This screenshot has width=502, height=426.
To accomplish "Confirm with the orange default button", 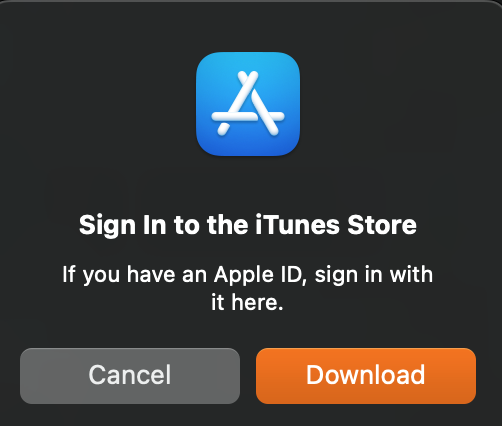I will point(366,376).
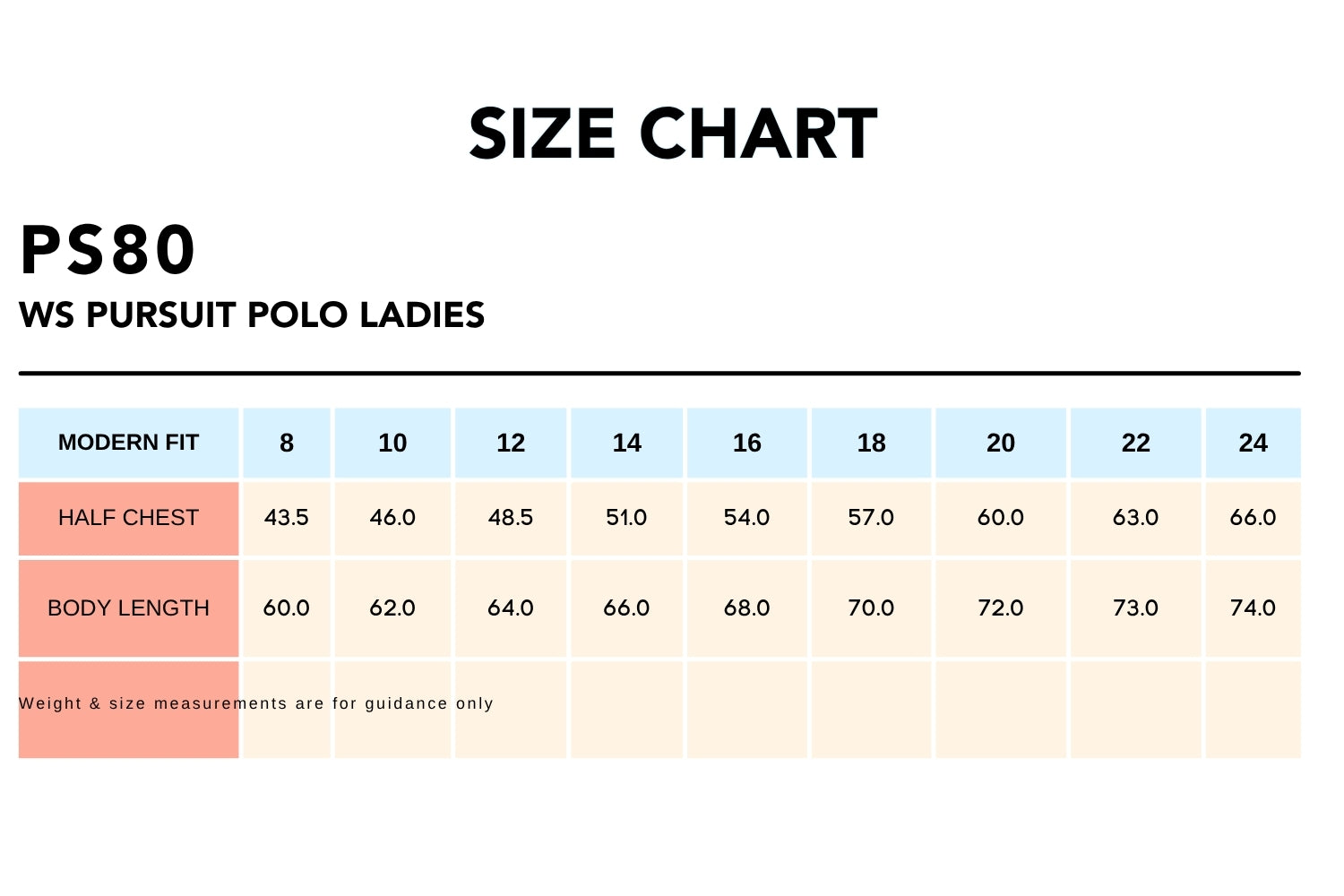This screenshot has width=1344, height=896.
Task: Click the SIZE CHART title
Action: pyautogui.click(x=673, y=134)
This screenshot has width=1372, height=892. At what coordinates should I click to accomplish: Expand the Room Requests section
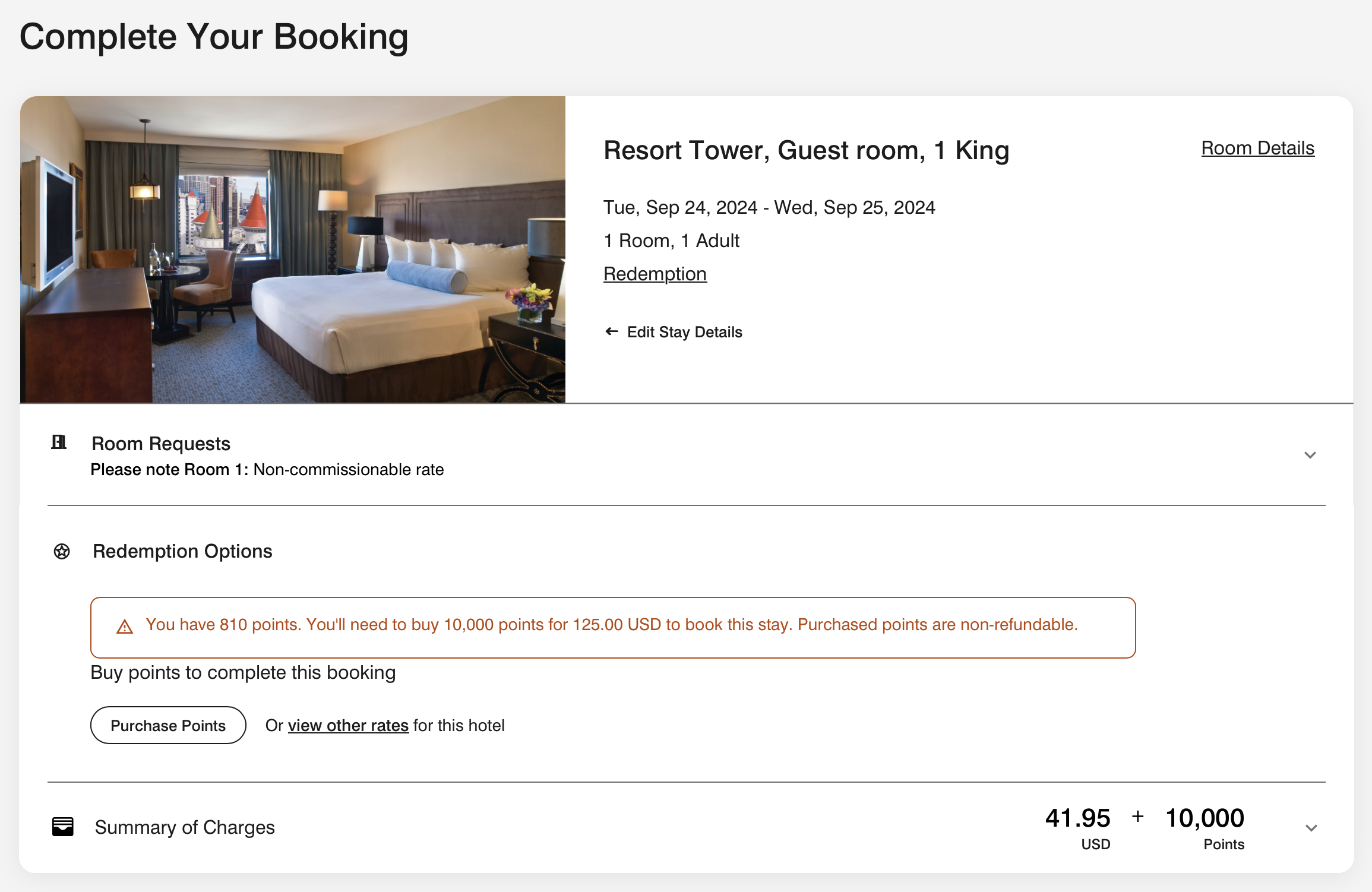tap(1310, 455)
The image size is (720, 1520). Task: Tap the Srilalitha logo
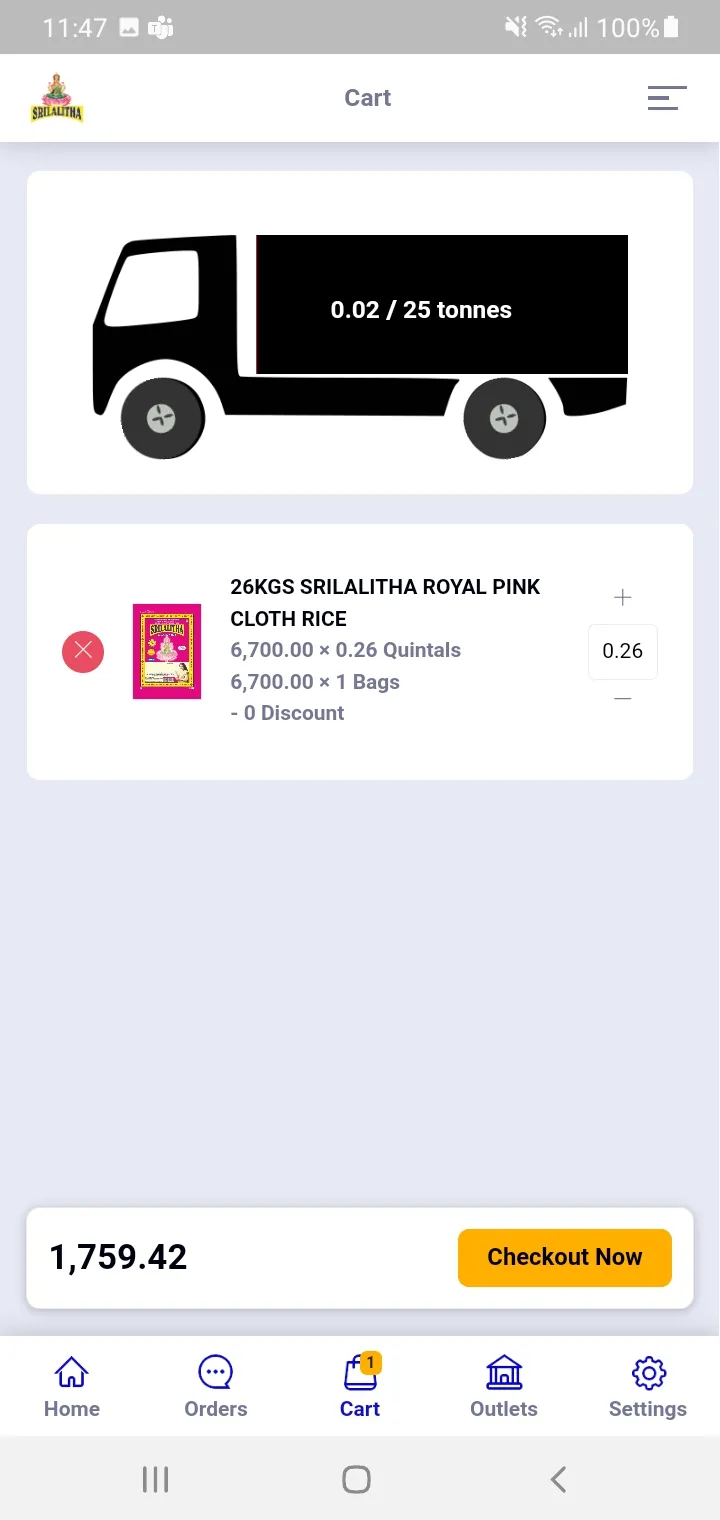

########################################

Copy verbatim the span that opens at the line with "This screenshot has width=1372, height=892." and closes at the final line of the listing. Do not carry over any pictures.

This screenshot has width=1372, height=892. At what coordinates should I click to accomplish: Expand the Room Requests section
tap(1310, 455)
The image size is (720, 1520). Task: Tap the Srilalitha logo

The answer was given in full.